Chapter 4Trusts with vulnerable beneficiary

Income tax

25Qualifying trusts income: special income tax treatment

(1)This section has effect in relation to a tax year if—

(a)in the tax year income arises (or is treated as arising) to trustees from property held on qualifying trusts for the benefit of a vulnerable person (“qualifying trusts income”), and

(b)a claim for special tax treatment under this Chapter for the tax year is made by the trustees.

(2)Special income tax treatment applies for the tax year in accordance with sections 26 to 29.
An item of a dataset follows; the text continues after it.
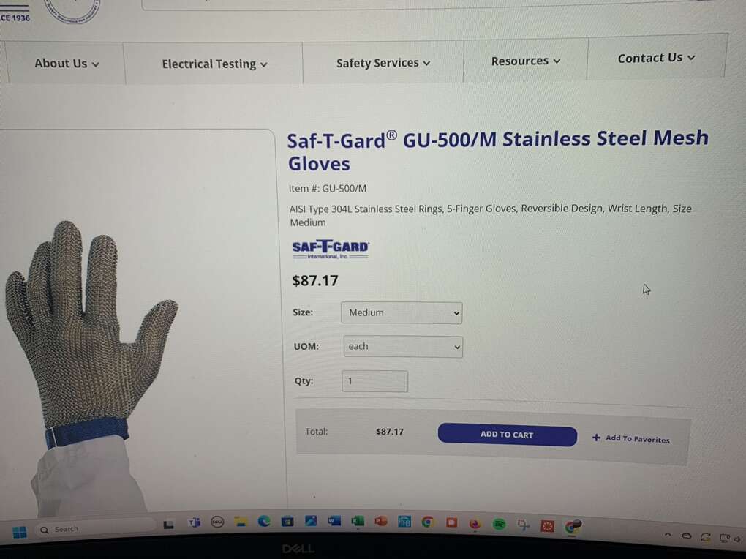746x559 pixels.
Task: Open the Windows Start menu
Action: 20,531
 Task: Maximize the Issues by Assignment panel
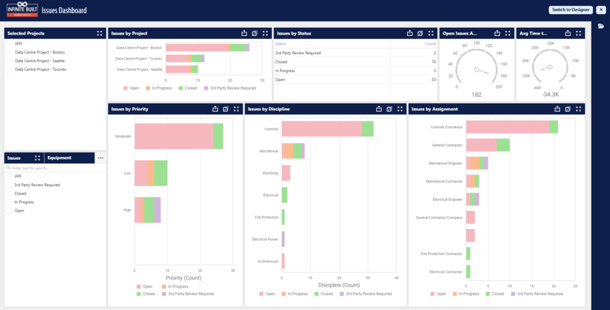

(3)But this section does not have effect in relation to the tax year if the property from which the qualifying trusts income arises (or is treated as arising) is property in which a person who is a settlor (within the meaning given by section 660G(1) and (2) of ICTA) is regarded as having an interest for the purposes of section 660A of that Act (income arising under settlement where settlor retains an interest).

26Amount of relief

The trustees' liability to income tax for the tax year is to be reduced by an amount equal to—

TQTI - VQTI

where—

  • TQTI is an amount determined in accordance with section 27 (income tax liability of trustees in respect of qualifying trusts income), and

  • VQTI is an amount determined in accordance with section 28 (extra tax to which vulnerable person would be liable if qualifying trusts income were income of his).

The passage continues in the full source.